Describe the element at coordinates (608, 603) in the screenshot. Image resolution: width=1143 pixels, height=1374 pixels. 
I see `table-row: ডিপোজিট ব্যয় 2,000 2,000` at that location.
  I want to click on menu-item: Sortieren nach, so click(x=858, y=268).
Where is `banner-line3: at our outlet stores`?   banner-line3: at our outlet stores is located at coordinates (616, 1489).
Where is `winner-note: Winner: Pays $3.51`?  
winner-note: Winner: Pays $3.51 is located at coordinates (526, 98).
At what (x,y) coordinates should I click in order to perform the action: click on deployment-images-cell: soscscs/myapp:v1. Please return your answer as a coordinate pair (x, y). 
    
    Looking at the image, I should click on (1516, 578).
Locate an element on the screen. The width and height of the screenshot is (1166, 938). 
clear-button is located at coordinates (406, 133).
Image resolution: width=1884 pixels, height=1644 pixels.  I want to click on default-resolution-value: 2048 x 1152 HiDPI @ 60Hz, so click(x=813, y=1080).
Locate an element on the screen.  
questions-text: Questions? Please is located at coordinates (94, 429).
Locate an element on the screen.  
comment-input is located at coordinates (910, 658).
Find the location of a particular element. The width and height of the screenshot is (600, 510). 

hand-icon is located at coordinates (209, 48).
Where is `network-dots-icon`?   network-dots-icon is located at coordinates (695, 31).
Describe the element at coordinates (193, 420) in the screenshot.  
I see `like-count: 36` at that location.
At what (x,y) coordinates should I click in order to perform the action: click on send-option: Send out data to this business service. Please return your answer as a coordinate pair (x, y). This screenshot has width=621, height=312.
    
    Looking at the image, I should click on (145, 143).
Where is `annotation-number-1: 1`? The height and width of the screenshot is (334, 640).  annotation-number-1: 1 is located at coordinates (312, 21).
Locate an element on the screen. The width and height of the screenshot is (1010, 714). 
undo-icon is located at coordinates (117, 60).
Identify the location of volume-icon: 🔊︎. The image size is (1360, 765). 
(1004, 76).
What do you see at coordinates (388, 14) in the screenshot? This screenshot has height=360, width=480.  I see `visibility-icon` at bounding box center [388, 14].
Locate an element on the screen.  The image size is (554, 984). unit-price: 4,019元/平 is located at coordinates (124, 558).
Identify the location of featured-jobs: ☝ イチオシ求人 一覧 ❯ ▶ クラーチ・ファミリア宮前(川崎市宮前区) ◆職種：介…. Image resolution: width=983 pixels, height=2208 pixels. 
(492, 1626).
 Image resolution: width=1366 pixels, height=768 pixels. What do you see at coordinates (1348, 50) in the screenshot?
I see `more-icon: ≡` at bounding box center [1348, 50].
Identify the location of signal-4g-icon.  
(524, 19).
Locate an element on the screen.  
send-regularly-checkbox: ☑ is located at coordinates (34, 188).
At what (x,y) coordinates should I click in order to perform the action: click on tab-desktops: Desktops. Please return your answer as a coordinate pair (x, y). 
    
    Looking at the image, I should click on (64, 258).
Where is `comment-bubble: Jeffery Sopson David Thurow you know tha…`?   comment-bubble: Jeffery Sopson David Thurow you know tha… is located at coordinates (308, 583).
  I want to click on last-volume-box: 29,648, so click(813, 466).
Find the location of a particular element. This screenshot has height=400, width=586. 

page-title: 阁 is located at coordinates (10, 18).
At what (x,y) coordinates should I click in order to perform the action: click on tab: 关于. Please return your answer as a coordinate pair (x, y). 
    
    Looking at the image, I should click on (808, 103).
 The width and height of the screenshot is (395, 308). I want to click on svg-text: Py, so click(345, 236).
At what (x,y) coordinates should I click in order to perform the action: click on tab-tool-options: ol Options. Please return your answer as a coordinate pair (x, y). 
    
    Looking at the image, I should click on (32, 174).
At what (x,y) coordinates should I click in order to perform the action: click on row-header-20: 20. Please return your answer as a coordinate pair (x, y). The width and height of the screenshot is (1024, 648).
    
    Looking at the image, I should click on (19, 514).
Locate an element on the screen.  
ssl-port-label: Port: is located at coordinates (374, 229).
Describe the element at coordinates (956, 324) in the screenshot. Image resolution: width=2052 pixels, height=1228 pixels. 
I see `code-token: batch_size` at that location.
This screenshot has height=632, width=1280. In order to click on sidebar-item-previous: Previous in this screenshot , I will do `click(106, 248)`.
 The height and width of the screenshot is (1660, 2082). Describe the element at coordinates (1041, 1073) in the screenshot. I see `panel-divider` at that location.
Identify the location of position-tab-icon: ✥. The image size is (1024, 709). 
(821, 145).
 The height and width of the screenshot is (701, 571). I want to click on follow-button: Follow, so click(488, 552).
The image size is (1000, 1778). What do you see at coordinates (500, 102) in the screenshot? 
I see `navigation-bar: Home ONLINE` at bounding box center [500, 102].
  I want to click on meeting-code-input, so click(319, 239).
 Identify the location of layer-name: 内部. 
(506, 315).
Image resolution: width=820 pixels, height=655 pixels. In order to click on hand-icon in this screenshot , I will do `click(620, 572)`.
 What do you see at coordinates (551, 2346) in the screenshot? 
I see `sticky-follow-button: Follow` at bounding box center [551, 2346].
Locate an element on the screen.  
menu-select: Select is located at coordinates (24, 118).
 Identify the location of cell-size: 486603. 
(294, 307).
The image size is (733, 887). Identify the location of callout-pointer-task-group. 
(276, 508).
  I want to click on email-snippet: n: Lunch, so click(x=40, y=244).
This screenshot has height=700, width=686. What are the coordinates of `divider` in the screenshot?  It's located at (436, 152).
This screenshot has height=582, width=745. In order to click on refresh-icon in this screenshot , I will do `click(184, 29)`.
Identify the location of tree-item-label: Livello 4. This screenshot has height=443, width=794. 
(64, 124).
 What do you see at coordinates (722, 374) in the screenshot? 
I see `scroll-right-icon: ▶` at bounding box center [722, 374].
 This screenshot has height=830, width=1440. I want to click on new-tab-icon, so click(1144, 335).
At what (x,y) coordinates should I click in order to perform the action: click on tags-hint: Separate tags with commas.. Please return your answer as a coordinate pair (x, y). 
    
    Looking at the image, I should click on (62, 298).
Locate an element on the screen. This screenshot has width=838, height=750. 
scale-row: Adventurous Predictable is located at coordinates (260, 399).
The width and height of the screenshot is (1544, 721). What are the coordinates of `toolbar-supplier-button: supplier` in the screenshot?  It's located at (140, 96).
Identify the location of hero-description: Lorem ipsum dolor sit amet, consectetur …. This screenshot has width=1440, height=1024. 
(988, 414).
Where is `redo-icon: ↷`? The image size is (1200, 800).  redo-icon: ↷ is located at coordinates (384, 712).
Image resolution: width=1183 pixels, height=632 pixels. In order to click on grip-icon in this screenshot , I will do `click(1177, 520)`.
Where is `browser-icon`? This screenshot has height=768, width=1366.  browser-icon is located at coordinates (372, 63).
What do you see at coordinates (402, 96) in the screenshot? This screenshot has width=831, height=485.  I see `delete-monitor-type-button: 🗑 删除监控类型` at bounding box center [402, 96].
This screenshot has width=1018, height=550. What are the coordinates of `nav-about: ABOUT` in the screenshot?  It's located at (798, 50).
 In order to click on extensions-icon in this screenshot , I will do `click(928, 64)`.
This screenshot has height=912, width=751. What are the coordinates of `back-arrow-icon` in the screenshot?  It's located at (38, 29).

_Required action_
Return every one of the records above word for word and line for line, adding nothing and leaving nothing out.

_Answer space_
Describe the element at coordinates (608, 603) in the screenshot. Image resolution: width=1143 pixels, height=1374 pixels. 
I see `table-row: ডিপোজিট ব্যয় 2,000 2,000` at that location.
  I want to click on menu-item: Sortieren nach, so click(x=858, y=268).
Where is `banner-line3: at our outlet stores`?   banner-line3: at our outlet stores is located at coordinates (616, 1489).
Where is `winner-note: Winner: Pays $3.51`?  
winner-note: Winner: Pays $3.51 is located at coordinates (526, 98).
At what (x,y) coordinates should I click in order to perform the action: click on deployment-images-cell: soscscs/myapp:v1. Please return your answer as a coordinate pair (x, y). 
    
    Looking at the image, I should click on (1516, 578).
Locate an element on the screen. The width and height of the screenshot is (1166, 938). 
clear-button is located at coordinates (406, 133).
Image resolution: width=1884 pixels, height=1644 pixels.  I want to click on default-resolution-value: 2048 x 1152 HiDPI @ 60Hz, so click(x=813, y=1080).
Locate an element on the screen.  
questions-text: Questions? Please is located at coordinates (94, 429).
Locate an element on the screen.  
comment-input is located at coordinates (910, 658).
Find the location of a particular element. The width and height of the screenshot is (600, 510). 

hand-icon is located at coordinates (209, 48).
Where is `network-dots-icon`?   network-dots-icon is located at coordinates (695, 31).
Describe the element at coordinates (193, 420) in the screenshot.  
I see `like-count: 36` at that location.
At what (x,y) coordinates should I click in order to perform the action: click on send-option: Send out data to this business service. Please return your answer as a coordinate pair (x, y). This screenshot has width=621, height=312.
    
    Looking at the image, I should click on (145, 143).
Where is `annotation-number-1: 1`? The height and width of the screenshot is (334, 640).  annotation-number-1: 1 is located at coordinates (312, 21).
Locate an element on the screen. The width and height of the screenshot is (1010, 714). 
undo-icon is located at coordinates (117, 60).
Identify the location of volume-icon: 🔊︎. The image size is (1360, 765). 
(1004, 76).
What do you see at coordinates (388, 14) in the screenshot? This screenshot has height=360, width=480.  I see `visibility-icon` at bounding box center [388, 14].
Locate an element on the screen.  The image size is (554, 984). unit-price: 4,019元/平 is located at coordinates (124, 558).
Identify the location of featured-jobs: ☝ イチオシ求人 一覧 ❯ ▶ クラーチ・ファミリア宮前(川崎市宮前区) ◆職種：介…. Image resolution: width=983 pixels, height=2208 pixels. 
(492, 1626).
 Image resolution: width=1366 pixels, height=768 pixels. What do you see at coordinates (1348, 50) in the screenshot?
I see `more-icon: ≡` at bounding box center [1348, 50].
Identify the location of signal-4g-icon.  
(524, 19).
Locate an element on the screen.  
send-regularly-checkbox: ☑ is located at coordinates (34, 188).
At what (x,y) coordinates should I click in order to perform the action: click on tab-desktops: Desktops. Please return your answer as a coordinate pair (x, y). 
    
    Looking at the image, I should click on (64, 258).
Where is `comment-bubble: Jeffery Sopson David Thurow you know tha…`?   comment-bubble: Jeffery Sopson David Thurow you know tha… is located at coordinates (308, 583).
  I want to click on last-volume-box: 29,648, so click(813, 466).
Find the location of a particular element. This screenshot has height=400, width=586. 

page-title: 阁 is located at coordinates (10, 18).
At what (x,y) coordinates should I click in order to perform the action: click on tab: 关于. Please return your answer as a coordinate pair (x, y). 
    
    Looking at the image, I should click on (808, 103).
 The width and height of the screenshot is (395, 308). I want to click on svg-text: Py, so click(345, 236).
At what (x,y) coordinates should I click in order to perform the action: click on tab-tool-options: ol Options. Please return your answer as a coordinate pair (x, y). 
    
    Looking at the image, I should click on (32, 174).
At what (x,y) coordinates should I click in order to perform the action: click on row-header-20: 20. Please return your answer as a coordinate pair (x, y). The width and height of the screenshot is (1024, 648).
    
    Looking at the image, I should click on (19, 514).
Locate an element on the screen.  
ssl-port-label: Port: is located at coordinates (374, 229).
Describe the element at coordinates (956, 324) in the screenshot. Image resolution: width=2052 pixels, height=1228 pixels. 
I see `code-token: batch_size` at that location.
This screenshot has height=632, width=1280. In order to click on sidebar-item-previous: Previous in this screenshot , I will do `click(106, 248)`.
 The height and width of the screenshot is (1660, 2082). Describe the element at coordinates (1041, 1073) in the screenshot. I see `panel-divider` at that location.
Identify the location of position-tab-icon: ✥. The image size is (1024, 709). 
(821, 145).
 The height and width of the screenshot is (701, 571). I want to click on follow-button: Follow, so click(488, 552).
The image size is (1000, 1778). What do you see at coordinates (500, 102) in the screenshot? 
I see `navigation-bar: Home ONLINE` at bounding box center [500, 102].
  I want to click on meeting-code-input, so click(319, 239).
 Identify the location of layer-name: 内部. 
(506, 315).
Image resolution: width=820 pixels, height=655 pixels. In order to click on hand-icon in this screenshot , I will do `click(620, 572)`.
 What do you see at coordinates (551, 2346) in the screenshot? 
I see `sticky-follow-button: Follow` at bounding box center [551, 2346].
Locate an element on the screen.  
menu-select: Select is located at coordinates (24, 118).
 Identify the location of cell-size: 486603. 
(294, 307).
The image size is (733, 887). Identify the location of callout-pointer-task-group. 
(276, 508).
  I want to click on email-snippet: n: Lunch, so click(x=40, y=244).
This screenshot has height=700, width=686. What are the coordinates of `divider` in the screenshot?  It's located at (436, 152).
This screenshot has height=582, width=745. In order to click on refresh-icon in this screenshot , I will do `click(184, 29)`.
Identify the location of tree-item-label: Livello 4. This screenshot has height=443, width=794. 
(64, 124).
 What do you see at coordinates (722, 374) in the screenshot? 
I see `scroll-right-icon: ▶` at bounding box center [722, 374].
 This screenshot has height=830, width=1440. I want to click on new-tab-icon, so click(1144, 335).
At what (x,y) coordinates should I click in order to perform the action: click on tags-hint: Separate tags with commas.. Please return your answer as a coordinate pair (x, y). 
    
    Looking at the image, I should click on (62, 298).
Locate an element on the screen. This screenshot has width=838, height=750. 
scale-row: Adventurous Predictable is located at coordinates (260, 399).
The width and height of the screenshot is (1544, 721). What are the coordinates of `toolbar-supplier-button: supplier` in the screenshot?  It's located at (140, 96).
Identify the location of hero-description: Lorem ipsum dolor sit amet, consectetur …. This screenshot has width=1440, height=1024. 
(988, 414).
Where is `redo-icon: ↷`? The image size is (1200, 800).  redo-icon: ↷ is located at coordinates (384, 712).
Image resolution: width=1183 pixels, height=632 pixels. In order to click on grip-icon in this screenshot , I will do `click(1177, 520)`.
Where is `browser-icon`? This screenshot has height=768, width=1366.  browser-icon is located at coordinates (372, 63).
What do you see at coordinates (402, 96) in the screenshot? This screenshot has width=831, height=485.  I see `delete-monitor-type-button: 🗑 删除监控类型` at bounding box center [402, 96].
This screenshot has width=1018, height=550. What are the coordinates of `nav-about: ABOUT` in the screenshot?  It's located at (798, 50).
 In order to click on extensions-icon in this screenshot , I will do `click(928, 64)`.
This screenshot has height=912, width=751. What are the coordinates of `back-arrow-icon` in the screenshot?  It's located at (38, 29).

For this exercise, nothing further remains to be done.